The UK’s Serious Fraud Office on Tuesday charged the group’s subsidiary Glencore Energy UK with seven cases of profit-driven bribery and corruption in connection to oil operations in Cameroon, Equatorial Guinea, Ivory Coast, Nigeria and South Sudan. In a statement, the SFO said that its case was that “Glencore agents and employees paid bribes worth over $25mn for preferential access to oil, with approval by the company”.
In the US, Glencore pleaded guilty in two separate criminal cases and agreed to pay approximately $1.1bn in criminal fines and forfeiture. One case involved what prosecutors described as a decade-long bribery scheme; and in the second, Glencore’s US commodities trading arm pleaded guilty to engaging in an eight-year scheme to manipulate US fuel oil price benchmarks.

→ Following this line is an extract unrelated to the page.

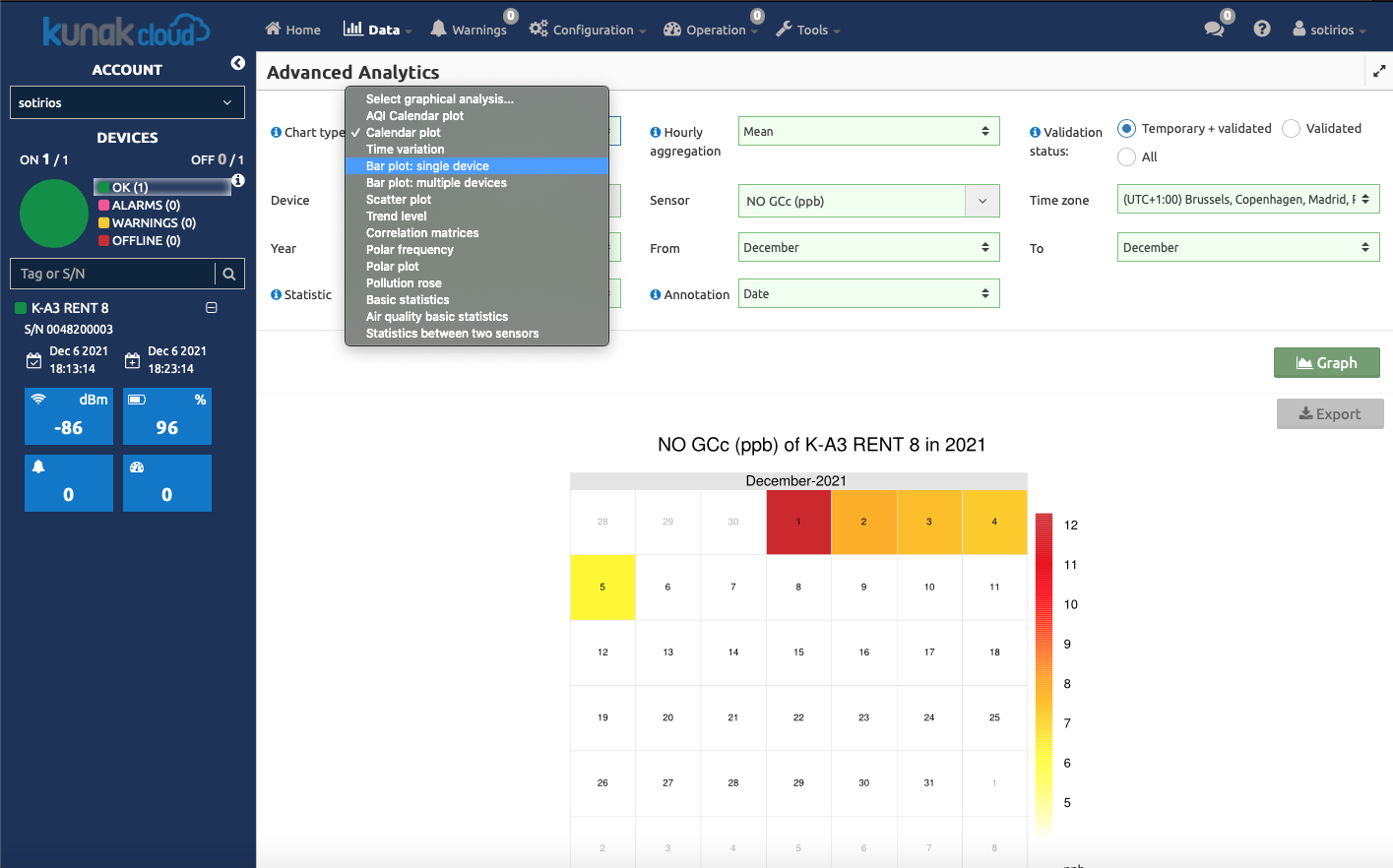Collapse the sidebar with the arrow icon
1393x868 pixels.
(237, 63)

Glencore said it would pay about $1.5bn in overall penalties, including the $1.1bn to US authorities, $40mn to Brazilian prosecutors and an amount due to the UK to be finalised at a sentencing hearing. The company made a $1.5bn provision for the settlement in February, and said in an update on Tuesday that it does not expect the total fines to “differ materially” from what it has set aside.
US Attorney General Mark Garland called it the US Department of Justice’s “largest criminal enforcement action to date for commodity price manipulation conspiracy in oil markets”.

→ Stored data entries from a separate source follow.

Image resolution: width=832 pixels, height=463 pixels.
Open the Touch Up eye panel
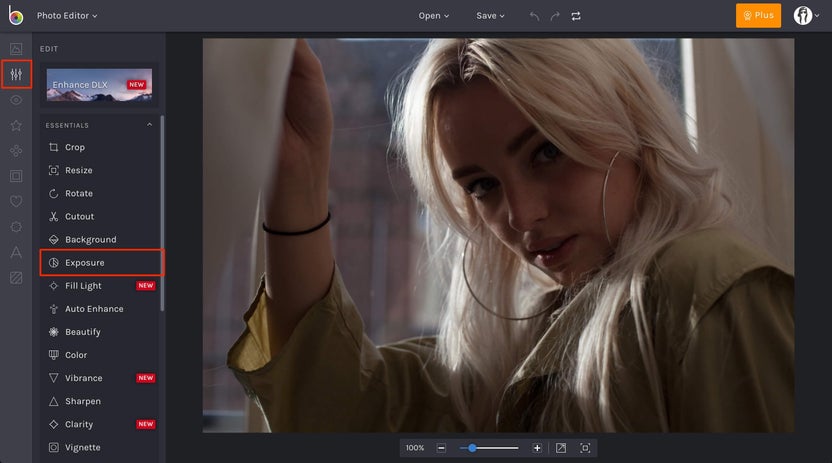pyautogui.click(x=16, y=100)
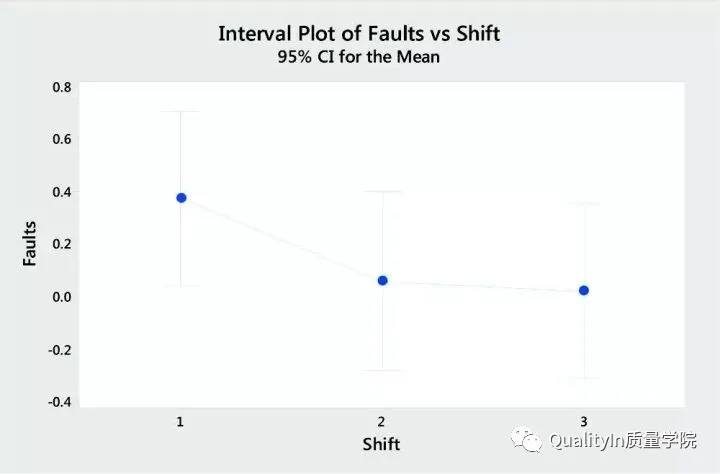Click the WeChat logo icon in watermark

[x=526, y=440]
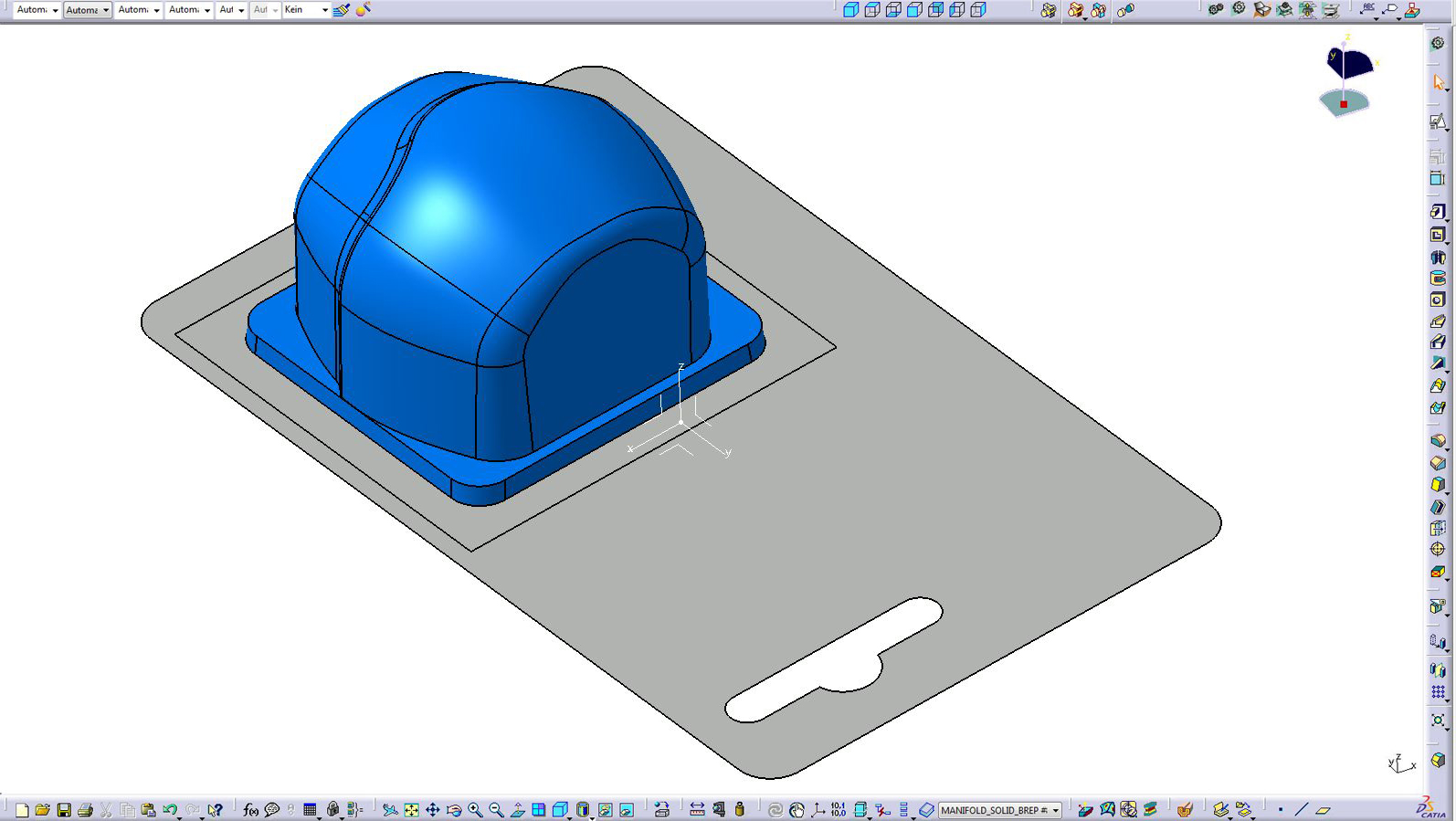The width and height of the screenshot is (1456, 821).
Task: Toggle the Hide/Show icon
Action: click(605, 810)
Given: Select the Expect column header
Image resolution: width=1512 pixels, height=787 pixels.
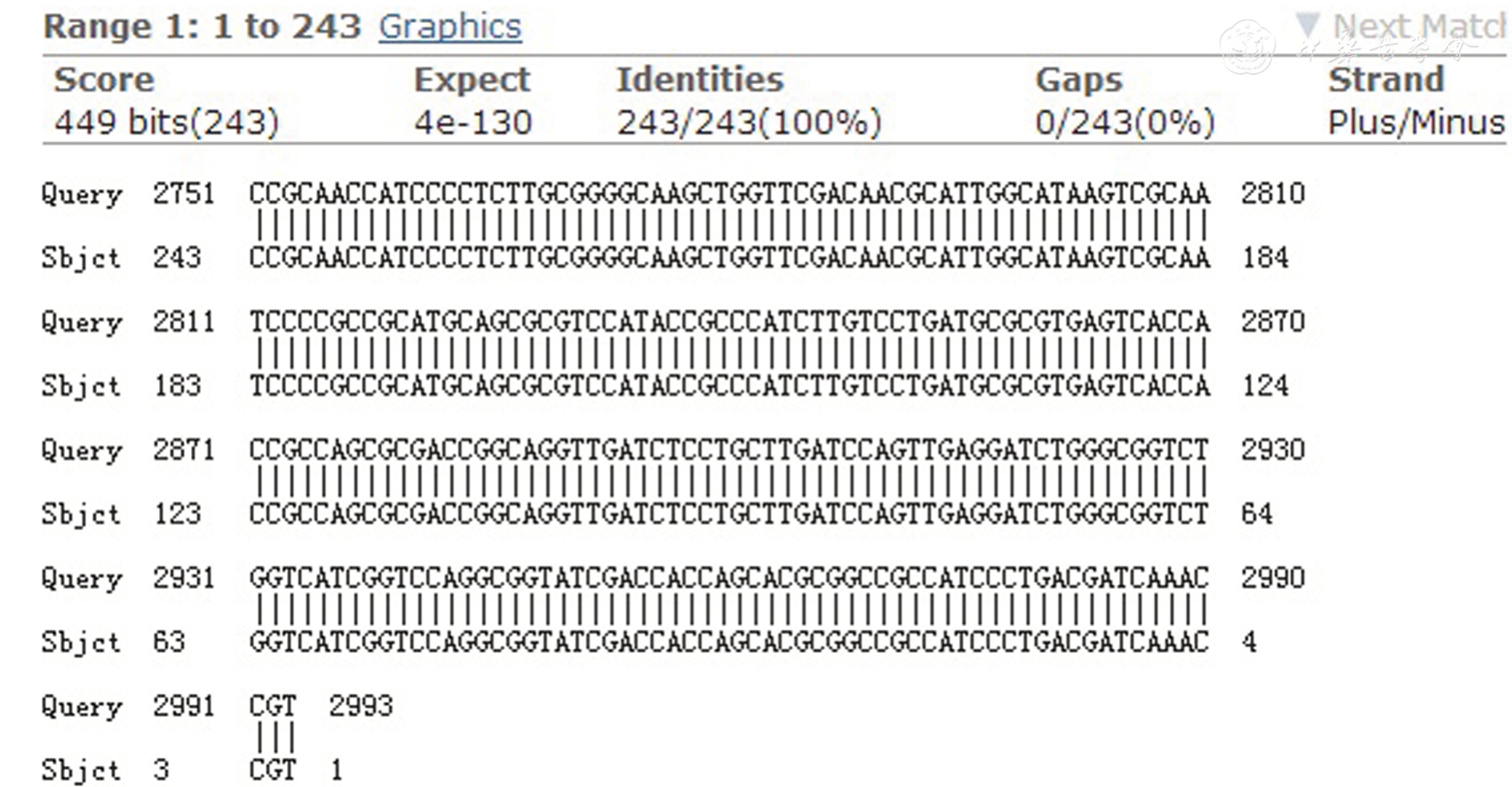Looking at the screenshot, I should pyautogui.click(x=471, y=80).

“Bribery was built in to the corporate culture,” Manhattan US Attorney Damian Williams said at a press conference. “The tone from the top was clear: whatever it takes.” Glencore paid more than $100 million in bribes to government officials in Brazil, Nigeria, the Democratic Republic of the Congo and Venezuela, he said.
Glencore is the largest among a handful of independent commodity merchants that dominate global trading of oil, fuel, metals, minerals and food. The company and its rivals, most of which are privately held, have traditionally operated outside of the view of regulators and been willing to go to countries and do deals that others shy away from. In recent months, Glencore has fallen under the microscope for continuing to conduct Russian oil trade despite blanket Western sanctions.
Glencore first said it was being investigated by the US in 2018 and details of the corruption in Africa began to emerge last year as a former Glencore trader pleaded guilty in the US to participating in an international scheme to bribe officials in Nigeria to win favorable treatment from the state-owned oil company.
The commodity trader and miner said in February it expected to resolve the UK, US and Brazilian investigations this year and set aside $1.5 billion. However, it still faces investigations in Switzerland and the Netherlands.
In an order Tuesday, the Commodity Futures Trading Commission describes how Glencore traders would use codes like “newspapers” or “chocolates” to refer to corrupt payments. The corruption and manipulation took place from at least 2007 through at least 2018, the CFTC said.
The investigations overshadowed the last years at the helm for former Chief Executive Officer Ivan Glasenberg, who built the company in its current form and remains a top shareholder. Glasenberg handed over the leadership last year to his handpicked successor, Gary Nagle, as part of a wider generational transition.
The company, which shifts millions of tonnes of metals, minerals and oil across the globe, also faces probes by Swiss and Dutch authorities, the timing and result of which remain uncertain.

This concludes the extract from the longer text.